Passed in March 2021, ARPA featured $350 billion sent directly to state and local governments, which were allowed more spending flexibility than in previous stimulus packages, including those passed in the wake of the Great Recession. The funds must be obligated by December 2024 and fully spent by 2026.
States have appropriated 72% of the funds they’ve received so far, and many legislatures are developing plans to spend the rest, said Michael Leachman, vice president for state fiscal policy at the Center on Budget and Policy Priorities. Data is more limited about local governments, but suggests they have also allocated most of their funds, Leachman said.
States are spending their money in four chief buckets: on existing services; on health care and human services; on aid to businesses and infrastructure; and to shore up state unemployment funds, he said.
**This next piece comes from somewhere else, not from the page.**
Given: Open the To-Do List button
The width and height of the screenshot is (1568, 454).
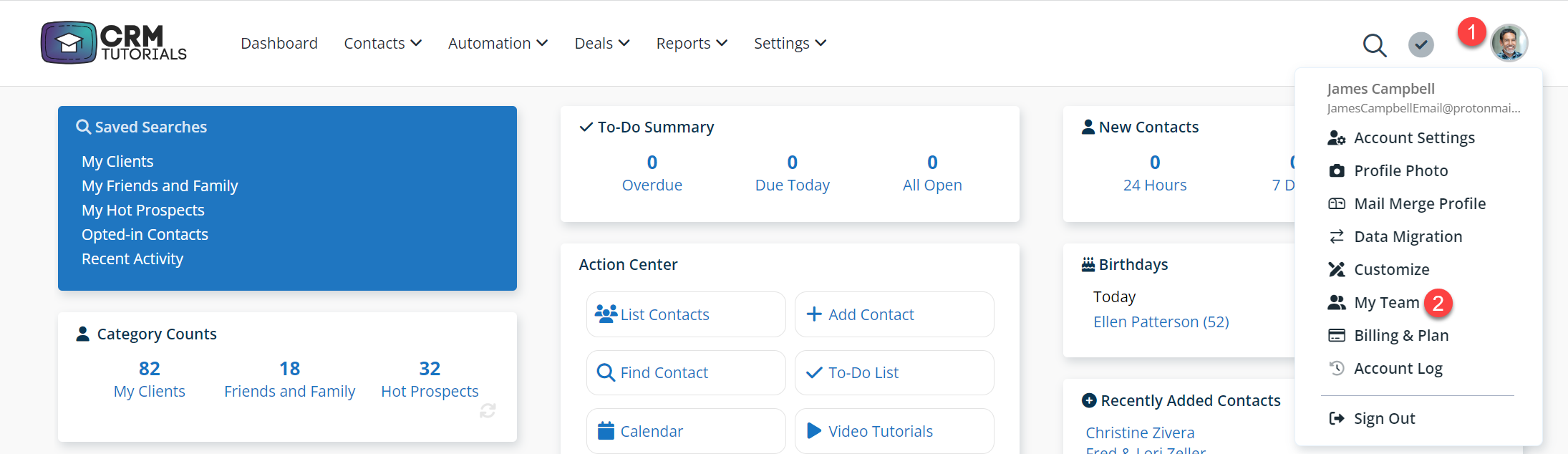Looking at the screenshot, I should pos(894,373).
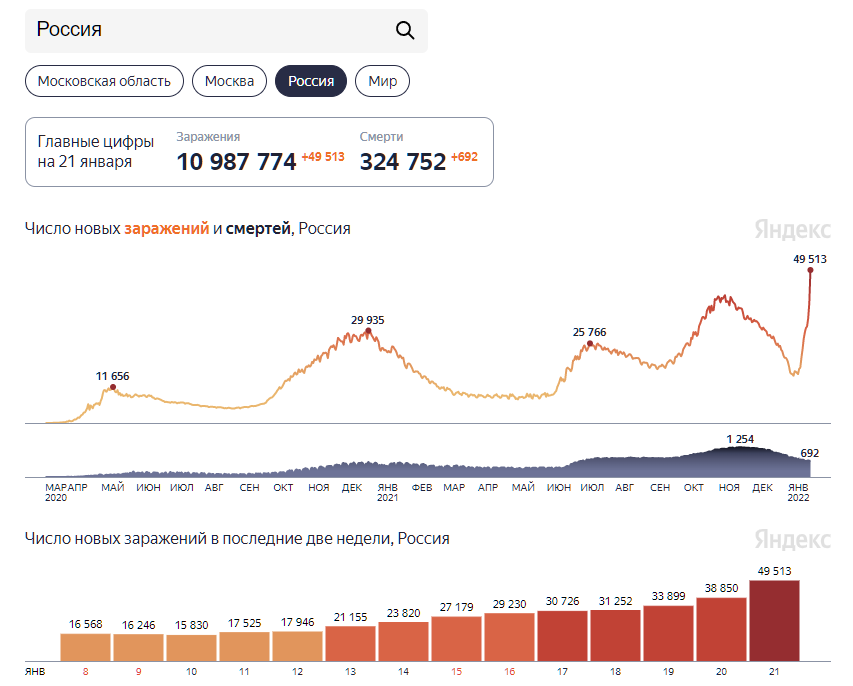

Leachman quoted a Moody’s Analytics report that said without ARPA and earlier stimulus dollars, states and localities would have laid off another 1.2 million workers in 2021.
In contrast, federal policymakers after the Great Recession did not provide enough aid, and governments ended up holding back the national recovery, Leachman said.
“The bottom line is that states and locals are contributing to the recovery instead of constraining it,” he told lawmakers.
It was not a view shared by everybody at the hearing.
Marc Joffe, senior policy analyst at Reason Foundation, who appeared as a witness for the Republican party, said it’s tough to calculate the impact that ARPA funds have had on the national recovery because only $10 billion of the funds had been spent by July 31, 2021.
“ARPA certainly didn’t make that much of a difference to economic growth, at least the state and local funds,” Joffe said. “That money is really long-term money. They have until 2026 to spend it, so it’s an ongoing padding of state and local budgets that in some cases may be needed but in other cases, really isn’t.”
The economy was already recovering by the time ARPA was crafted and enacted, Joffe added. “We had many months of employment growth and then this came and it was more inflationary than stimulative.”
Representatives from the National League of Cities and the National Association of Counties said the money has proved crucial to continue providing services after massive pandemic-induced revenue losses and to ensure that disadvantaged and underserved communities got a piece of the pie.
“It has been wonderful gap funding for those needs in our communities that otherwise would not have been funded,” said Boone County, KY, Judge-Executive Gary Moore, speaking on NACo’s behalf. Boone County has invested a chunk of its money on broadband. “It has contributed to our economic recovery. I do believe that it is creating jobs, it’s creating economic investment and it’s supplying a need that would not have been addressed without the funds.”
The package was enacted with too few guardrails in place, said Kentucky Republican Rep. James Comer.
“In Kentucky, there will be counties that spend the money wisely and there will be counties in Kentucky that I can say without hesitation will not spend the money wisely,” Comer said. “If we’re going to oversee federal money being appropriated back to the local level, we need to make sure there are guardrails and that this money is actually needed.”
Joffe agreed that ARPA has fewer guardrails than previous stimulus packages. But the law's two central restrictions – the money can’t be used for pension payments or to offset tax cuts – are actually unfortunate, he added.
“A lot of governments could have used that to achieve long-term fiscal stability,” Joffe said. “Other than that, there were very few restrictions on how the money could be used and it clearly has not been used in a uniform to help with recover from the pandemic; it’s been used to fund a wish list of pre-existing ideas.”